__EXTRACT__
[Start of section]
By Mark Washburn, McClatchy Newspapers –

Titanic resurfaces in its extraordinary way over this week with TV specials timed to the 100th anniversary of its sinking this month.

Deep-sea explorer Bob Ballard, who in 1985 found the luxury liner’s dismembered corpse strewn across acres of the North Atlantic’s floor, brings one of the best for those intrigued by the disaster in “Save the Titanic” (10 p.m. Monday, National Geographic Channel).

Ballard is perhaps the foremost advocate for protecting the wreck, which has become a target for salvors and even deep-sea tourists. On his first expedition to the wreck 27 years ago, he found the ship’s crow’s nest — from which lookout Frederick Fleet first sighted the outline of doom and shrieked to the bridge, “Iceberg right ahead!” — still high above the deck.

Now mysteriously missing, the crow’s nest was knocked off into a cargo hold, he believes, by a rogue Russian submarine that visits the ship’s grave with passengers who pay $60,000 for the trip. As more deep-sea vehicles are developed, the ship will be increasingly looted, he believes. Ballard has been vocal about preserving the wreck as a memorial to those who built the ship and died with it, a stance that has put him at odds with groups like RMS Titanic, which exhibits artifacts it plucked from the bottom in a Las Vegas casino.

From a submarine, Ballard once placed a memorial plaque on the deck of the Titanic. It’s gone now. A salvage crew picked it up and dropped it into an exposed toilet on the wreck, Ballard says. “That tells you who you’re dealing with.” He says he got the information from someone connected to that dive. “Not everyone thought that was cool.”
[End of section]
Return the part of the Titanic article starting with "Titanic resurfaces in" and going on through "above the deck.", word for word. None of the lines after this are needed.

__DATA FOR ANALYSIS__
[Start of section]
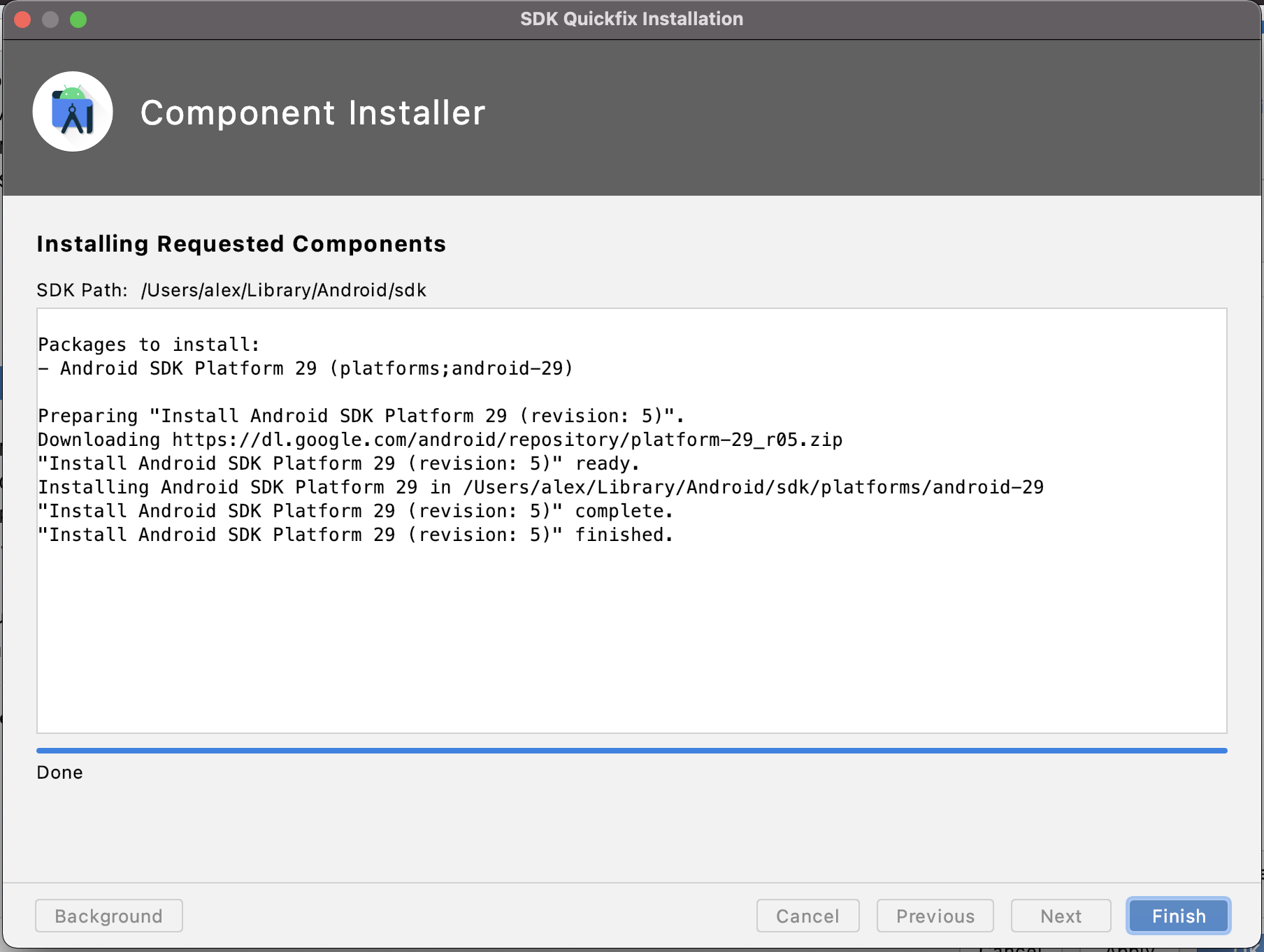Click the Component Installer heading
This screenshot has height=952, width=1264.
[313, 113]
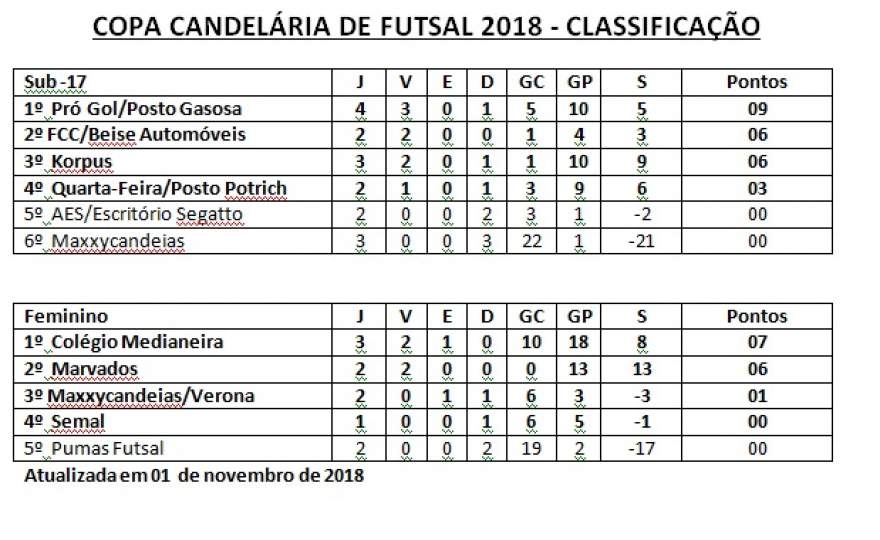Select the Sub-17 Maxxycandeias team cell

(173, 241)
[End of section]
__ANSWER SECTION__
Titanic resurfaces in its extraordinary way over this week with TV specials timed to the 100th anniversary of its sinking this month.

Deep-sea explorer Bob Ballard, who in 1985 found the luxury liner’s dismembered corpse strewn across acres of the North Atlantic’s floor, brings one of the best for those intrigued by the disaster in “Save the Titanic” (10 p.m. Monday, National Geographic Channel).

Ballard is perhaps the foremost advocate for protecting the wreck, which has become a target for salvors and even deep-sea tourists. On his first expedition to the wreck 27 years ago, he found the ship’s crow’s nest — from which lookout Frederick Fleet first sighted the outline of doom and shrieked to the bridge, “Iceberg right ahead!” — still high above the deck.